Dari: Mufidah Nur
Azizah
Untuk: Bunda Helvy
Tiana Rosa
Bismillah…
Assalamu’alaikum Bunda
Helvy.
Sebelum menyampaikan
beberapa patah kata mengenai hidup versi Saya, Saya akan memperkenalkan diri
terlebih dahulu. Bunda, nama saya Mufidah Nur Azizah atau yang sahabat-sahabat
dekat saya biasa panggil dengan sebutan Upit. Tapi, sekarang Saya hampir selalu
memperkenalkan diri Saya dengan nama Mufi. Saya lahir di Jakarta pada tanggal
28 Desember 1996. Jadi, kini Saya hampir genap berusia 20 tahun.
Secara umum, sifat Saya
dapat dijabarkan sebagai anak yang pemalas, menggampangkan segala urusan,
sangat berketergantungan pada orang lain, sensitif, dan jarang sekali serius
memikirkan masa depan Saya. Hidup berkecukupan dan perlakuan orangtua terhadap
Saya membuat Saya terlena. Saya punya impian, tapi Saya tidak pernah
benar-benar memperjuangkannya di luar kepala. Ya, saya hanya sibuk bermimpi.
Saya sibuk bervisi sampai tidak pernah Saya susun misi untuk meraih visi
tersebut, apalagi melaksanakannya.

_Yang Diminta_:
[1] Tuliskan ulang bagian surat ini tanpa perubahan, mulai dari "Sebelum menyampaikan" dan berakhir pada "hanya sibuk bermimpi.".
[2] Ganti "Image resolution" dengan "Image size" pada entri, mulai dari baris yang memuat "Given: Open the Verdana font style selector" dan berakhir pada baris yang memuat "click(405, 700)", kedua baris itu termasuk. Tuliskan hanya baris-baris tersebut, dengan isi lainnya tetap sama.
Surat tersebut dan entri dataset tidak berasal dari sumber yang sama.

(Entri dataset)
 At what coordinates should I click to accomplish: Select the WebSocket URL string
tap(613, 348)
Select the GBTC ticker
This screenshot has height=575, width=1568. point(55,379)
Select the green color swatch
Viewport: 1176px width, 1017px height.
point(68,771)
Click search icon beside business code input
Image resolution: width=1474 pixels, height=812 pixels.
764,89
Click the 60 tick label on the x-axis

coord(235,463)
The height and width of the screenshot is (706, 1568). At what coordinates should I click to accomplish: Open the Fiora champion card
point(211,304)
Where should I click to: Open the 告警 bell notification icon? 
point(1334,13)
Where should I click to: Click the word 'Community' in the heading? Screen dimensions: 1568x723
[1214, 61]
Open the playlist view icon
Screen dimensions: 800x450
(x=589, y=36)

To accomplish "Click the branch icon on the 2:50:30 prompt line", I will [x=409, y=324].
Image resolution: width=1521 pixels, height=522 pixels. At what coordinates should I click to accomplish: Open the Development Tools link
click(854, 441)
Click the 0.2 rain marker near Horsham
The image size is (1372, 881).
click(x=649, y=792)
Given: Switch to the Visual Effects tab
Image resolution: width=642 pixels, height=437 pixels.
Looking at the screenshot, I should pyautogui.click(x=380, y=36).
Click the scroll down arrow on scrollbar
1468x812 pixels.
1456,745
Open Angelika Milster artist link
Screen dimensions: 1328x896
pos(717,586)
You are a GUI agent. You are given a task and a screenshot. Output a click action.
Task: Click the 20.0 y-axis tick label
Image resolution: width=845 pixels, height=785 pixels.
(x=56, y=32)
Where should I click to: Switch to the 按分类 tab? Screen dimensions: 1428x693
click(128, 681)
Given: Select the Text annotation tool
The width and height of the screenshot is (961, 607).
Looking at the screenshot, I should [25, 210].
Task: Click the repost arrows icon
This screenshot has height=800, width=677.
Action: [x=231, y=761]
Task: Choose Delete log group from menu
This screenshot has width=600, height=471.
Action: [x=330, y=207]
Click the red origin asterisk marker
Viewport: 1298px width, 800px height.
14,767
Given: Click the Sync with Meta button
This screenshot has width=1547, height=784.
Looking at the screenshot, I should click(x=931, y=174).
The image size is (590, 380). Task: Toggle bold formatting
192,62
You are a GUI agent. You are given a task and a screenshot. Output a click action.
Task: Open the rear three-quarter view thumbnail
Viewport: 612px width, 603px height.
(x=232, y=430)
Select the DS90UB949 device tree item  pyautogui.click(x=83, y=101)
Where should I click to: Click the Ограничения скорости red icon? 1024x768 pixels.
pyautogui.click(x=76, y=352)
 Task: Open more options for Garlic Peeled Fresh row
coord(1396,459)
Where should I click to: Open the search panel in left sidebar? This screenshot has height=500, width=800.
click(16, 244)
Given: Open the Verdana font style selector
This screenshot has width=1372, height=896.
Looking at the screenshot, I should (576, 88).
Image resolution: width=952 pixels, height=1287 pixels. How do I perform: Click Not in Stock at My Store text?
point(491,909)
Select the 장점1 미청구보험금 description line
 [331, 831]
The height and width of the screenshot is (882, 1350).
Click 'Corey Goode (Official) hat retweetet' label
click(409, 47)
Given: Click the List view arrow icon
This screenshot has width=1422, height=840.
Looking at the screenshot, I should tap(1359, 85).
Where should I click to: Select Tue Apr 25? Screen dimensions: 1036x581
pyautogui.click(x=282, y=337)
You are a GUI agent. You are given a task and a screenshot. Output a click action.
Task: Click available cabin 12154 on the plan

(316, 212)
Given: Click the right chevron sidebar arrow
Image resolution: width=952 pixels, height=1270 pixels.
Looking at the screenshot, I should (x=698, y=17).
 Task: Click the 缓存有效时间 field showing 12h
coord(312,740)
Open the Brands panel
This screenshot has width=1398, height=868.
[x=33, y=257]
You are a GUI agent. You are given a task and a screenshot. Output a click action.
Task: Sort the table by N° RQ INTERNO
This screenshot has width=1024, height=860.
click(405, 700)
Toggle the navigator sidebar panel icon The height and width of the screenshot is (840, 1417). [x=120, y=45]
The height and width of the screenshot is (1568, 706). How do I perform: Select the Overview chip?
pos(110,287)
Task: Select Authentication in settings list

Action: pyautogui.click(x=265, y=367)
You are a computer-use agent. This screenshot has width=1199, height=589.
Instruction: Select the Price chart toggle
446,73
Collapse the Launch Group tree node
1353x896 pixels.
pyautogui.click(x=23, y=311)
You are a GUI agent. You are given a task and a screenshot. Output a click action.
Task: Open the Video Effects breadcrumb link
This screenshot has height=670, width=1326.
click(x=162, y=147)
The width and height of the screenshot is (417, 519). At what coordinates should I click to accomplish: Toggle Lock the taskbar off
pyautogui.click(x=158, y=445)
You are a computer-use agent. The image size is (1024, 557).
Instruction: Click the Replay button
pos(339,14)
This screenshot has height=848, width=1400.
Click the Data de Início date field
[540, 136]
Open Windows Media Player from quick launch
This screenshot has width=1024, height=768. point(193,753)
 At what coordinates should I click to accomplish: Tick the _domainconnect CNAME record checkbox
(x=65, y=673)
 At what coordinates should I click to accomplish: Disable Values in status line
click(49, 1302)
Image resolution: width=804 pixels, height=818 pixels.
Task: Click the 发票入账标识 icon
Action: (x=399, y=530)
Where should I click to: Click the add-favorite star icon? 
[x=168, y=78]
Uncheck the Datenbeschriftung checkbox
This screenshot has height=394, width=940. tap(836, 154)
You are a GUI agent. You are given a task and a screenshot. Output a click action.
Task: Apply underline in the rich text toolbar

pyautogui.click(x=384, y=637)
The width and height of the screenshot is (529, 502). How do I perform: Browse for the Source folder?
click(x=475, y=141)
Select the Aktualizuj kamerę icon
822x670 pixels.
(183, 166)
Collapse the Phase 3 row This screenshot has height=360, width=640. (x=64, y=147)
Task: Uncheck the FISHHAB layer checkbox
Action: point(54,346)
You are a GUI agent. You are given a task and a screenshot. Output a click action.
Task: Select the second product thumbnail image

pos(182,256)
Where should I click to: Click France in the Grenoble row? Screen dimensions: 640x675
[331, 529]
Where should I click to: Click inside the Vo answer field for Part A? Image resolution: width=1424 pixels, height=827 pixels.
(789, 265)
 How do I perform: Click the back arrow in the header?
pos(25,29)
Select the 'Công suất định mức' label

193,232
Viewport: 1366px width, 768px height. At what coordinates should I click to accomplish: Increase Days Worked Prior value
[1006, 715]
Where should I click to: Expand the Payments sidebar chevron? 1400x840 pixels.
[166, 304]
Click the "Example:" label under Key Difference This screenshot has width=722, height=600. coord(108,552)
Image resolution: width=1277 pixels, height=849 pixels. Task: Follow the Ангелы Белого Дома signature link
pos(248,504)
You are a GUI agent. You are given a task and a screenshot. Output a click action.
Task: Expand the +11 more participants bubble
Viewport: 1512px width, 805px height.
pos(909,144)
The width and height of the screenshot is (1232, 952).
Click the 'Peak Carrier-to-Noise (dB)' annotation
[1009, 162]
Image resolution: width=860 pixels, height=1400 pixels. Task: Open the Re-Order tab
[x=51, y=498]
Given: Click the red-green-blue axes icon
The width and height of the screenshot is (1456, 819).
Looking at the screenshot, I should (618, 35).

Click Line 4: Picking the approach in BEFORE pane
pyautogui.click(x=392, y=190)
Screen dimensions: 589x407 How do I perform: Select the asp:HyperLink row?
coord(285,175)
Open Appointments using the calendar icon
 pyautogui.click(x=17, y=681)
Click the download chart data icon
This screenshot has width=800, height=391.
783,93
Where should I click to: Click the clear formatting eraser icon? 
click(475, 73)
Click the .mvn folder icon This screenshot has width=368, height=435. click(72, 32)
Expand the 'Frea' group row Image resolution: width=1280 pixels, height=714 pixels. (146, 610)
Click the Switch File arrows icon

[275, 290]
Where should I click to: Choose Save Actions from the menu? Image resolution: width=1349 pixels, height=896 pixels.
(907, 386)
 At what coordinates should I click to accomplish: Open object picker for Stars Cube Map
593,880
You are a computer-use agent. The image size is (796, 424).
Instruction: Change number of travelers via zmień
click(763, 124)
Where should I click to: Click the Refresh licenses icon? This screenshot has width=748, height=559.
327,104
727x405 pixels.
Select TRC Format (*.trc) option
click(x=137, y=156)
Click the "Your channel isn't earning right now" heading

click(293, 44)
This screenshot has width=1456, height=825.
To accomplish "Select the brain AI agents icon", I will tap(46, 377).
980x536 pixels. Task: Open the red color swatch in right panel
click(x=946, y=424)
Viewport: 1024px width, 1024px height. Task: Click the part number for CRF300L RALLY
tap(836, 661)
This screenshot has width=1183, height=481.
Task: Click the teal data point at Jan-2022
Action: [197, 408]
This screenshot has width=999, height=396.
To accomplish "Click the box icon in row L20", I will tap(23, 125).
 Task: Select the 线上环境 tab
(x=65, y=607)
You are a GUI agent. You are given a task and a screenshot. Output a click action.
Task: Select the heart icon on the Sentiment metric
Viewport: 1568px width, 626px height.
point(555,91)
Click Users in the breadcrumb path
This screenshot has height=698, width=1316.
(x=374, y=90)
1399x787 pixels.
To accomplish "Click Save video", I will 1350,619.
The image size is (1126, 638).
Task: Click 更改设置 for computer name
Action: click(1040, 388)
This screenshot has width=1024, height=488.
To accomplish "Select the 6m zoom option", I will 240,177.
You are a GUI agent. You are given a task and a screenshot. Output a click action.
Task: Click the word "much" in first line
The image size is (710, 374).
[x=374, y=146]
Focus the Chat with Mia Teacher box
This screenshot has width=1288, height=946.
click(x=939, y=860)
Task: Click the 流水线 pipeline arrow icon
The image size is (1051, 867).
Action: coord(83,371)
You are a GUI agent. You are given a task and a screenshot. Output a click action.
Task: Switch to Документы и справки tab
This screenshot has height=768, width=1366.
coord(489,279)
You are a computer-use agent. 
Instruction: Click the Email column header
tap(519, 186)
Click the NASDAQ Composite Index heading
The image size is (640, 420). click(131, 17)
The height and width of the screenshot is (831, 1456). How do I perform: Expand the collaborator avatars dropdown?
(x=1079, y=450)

_Jawaban Latihan_:
[1]
Sebelum menyampaikan
beberapa patah kata mengenai hidup versi Saya, Saya akan memperkenalkan diri
terlebih dahulu. Bunda, nama saya Mufidah Nur Azizah atau yang sahabat-sahabat
dekat saya biasa panggil dengan sebutan Upit. Tapi, sekarang Saya hampir selalu
memperkenalkan diri Saya dengan nama Mufi. Saya lahir di Jakarta pada tanggal
28 Desember 1996. Jadi, kini Saya hampir genap berusia 20 tahun.
Secara umum, sifat Saya
dapat dijabarkan sebagai anak yang pemalas, menggampangkan segala urusan,
sangat berketergantungan pada orang lain, sensitif, dan jarang sekali serius
memikirkan masa depan Saya. Hidup berkecukupan dan perlakuan orangtua terhadap
Saya membuat Saya terlena. Saya punya impian, tapi Saya tidak pernah
benar-benar memperjuangkannya di luar kepala. Ya, saya hanya sibuk bermimpi.

[2]
Given: Open the Verdana font style selector
This screenshot has width=1372, height=896.
Looking at the screenshot, I should (576, 88).
Image size: width=952 pixels, height=1287 pixels. How do I perform: Click Not in Stock at My Store text?
point(491,909)
Select the 장점1 미청구보험금 description line
 [331, 831]
The height and width of the screenshot is (882, 1350).
Click 'Corey Goode (Official) hat retweetet' label
click(409, 47)
Given: Click the List view arrow icon
This screenshot has width=1422, height=840.
Looking at the screenshot, I should tap(1359, 85).
Where should I click to: Select Tue Apr 25? Screen dimensions: 1036x581
pyautogui.click(x=282, y=337)
You are a GUI agent. You are given a task and a screenshot. Output a click action.
Task: Click available cabin 12154 on the plan

(316, 212)
Given: Click the right chevron sidebar arrow
Image size: width=952 pixels, height=1270 pixels.
Looking at the screenshot, I should (x=698, y=17).
 Task: Click the 缓存有效时间 field showing 12h
coord(312,740)
Open the Brands panel
This screenshot has width=1398, height=868.
[x=33, y=257]
You are a GUI agent. You are given a task and a screenshot. Output a click action.
Task: Sort the table by N° RQ INTERNO
This screenshot has width=1024, height=860.
click(405, 700)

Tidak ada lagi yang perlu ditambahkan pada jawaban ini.